CNBC’s Jim Cramer argues that investors should reconsider selling Apple Inc. (NASDAQ:AAPL) despite the stock opening lower, highlighting the company’s unique position in the artificial intelligence market.

Morgan Stanley’s Bullish Target and Revenue Outlook

Cramer pointed to a new Morgan Stanley report that advances a $300 price forecast for Apple during CNBC’s Mad Dash on Monday.

He emphasized that, for the first time, analysts are focusing on the company’s strong revenue potential rather than worrying about how memory prices might hurt the company.

He favored this shift in perspective, noting that the piece suggested revenues will be “so good” that investors can stop worrying about memory costs.

The ‘Free Rider’ Strategic Advantage

Cramer described Apple as the ‘greatest free rider’ because the company avoided spending hundreds of billions of dollars to develop its own AI models.
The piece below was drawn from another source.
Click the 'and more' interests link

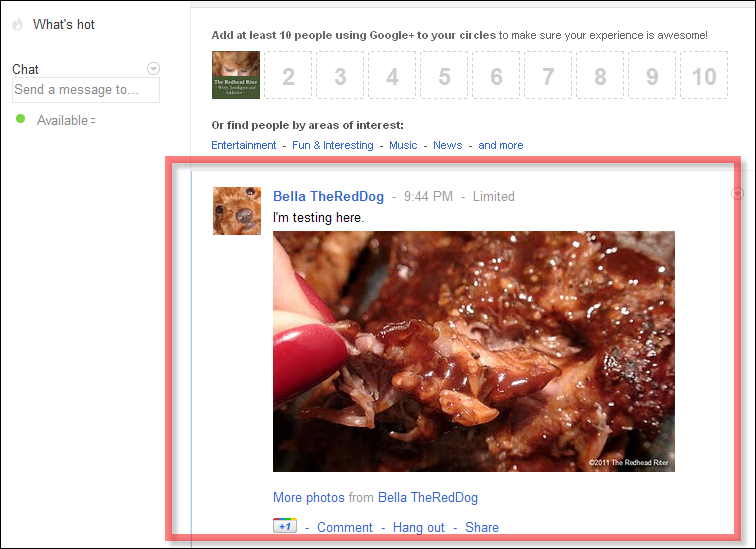click(x=500, y=145)
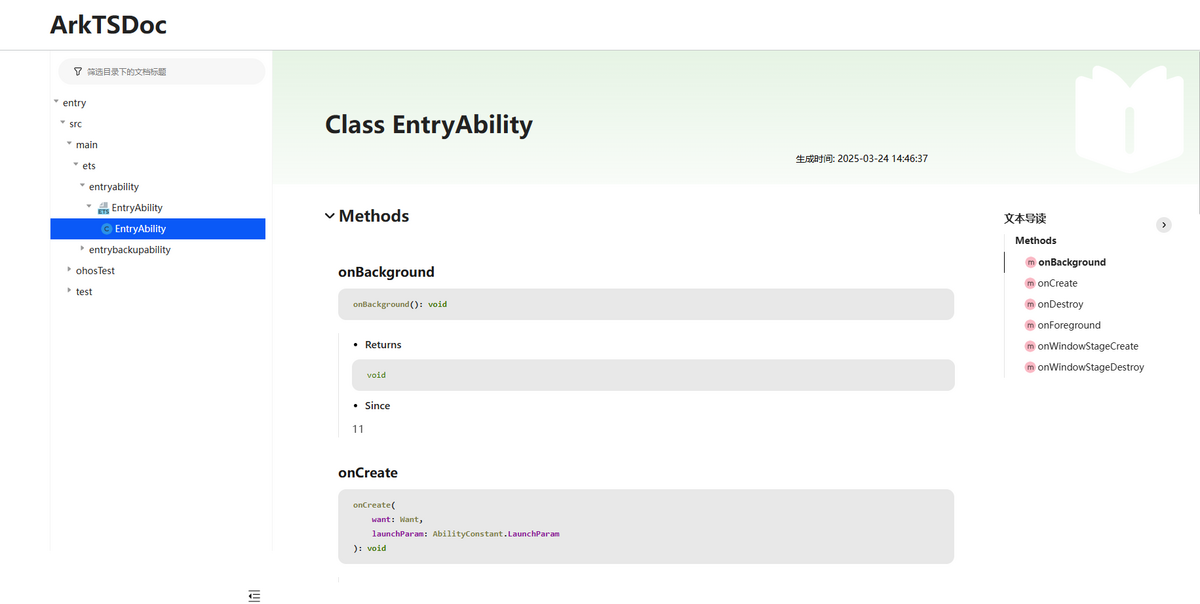Image resolution: width=1200 pixels, height=604 pixels.
Task: Click the method icon beside onWindowStageDestroy
Action: [1030, 368]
While competitors struggle to stay in the game against ChatGPT, Claude, or Perplexity, Apple leveraged its massive audience to integrate existing technology.

He believed Apple secured a non-onerous arrangement to bring Alphabet Inc. (NASDAQ:GOOGL) Google’s Gemini to its platform, essentially getting “paid to take Google”.

Gemini’s Integration and Market Positioning

Cramer predicted that Gemini will immediately become a top-three consumer chatbot once it integrates with Apple’s ecosystem.

While he acknowledged that OpenAI’s ChatGPT and Claude remain difficult to unseat in the enterprise space, he praised Gemini as “one of the best, if not the best,” chatbots available.

He concluded that Apple’s ability to provide an immediate audience for these tools solidifies its dominant position.

AAPL Price Action: Apple shares were up 0.75% at $272.26 at the time of publication on Monday, according to Benzinga Pro data.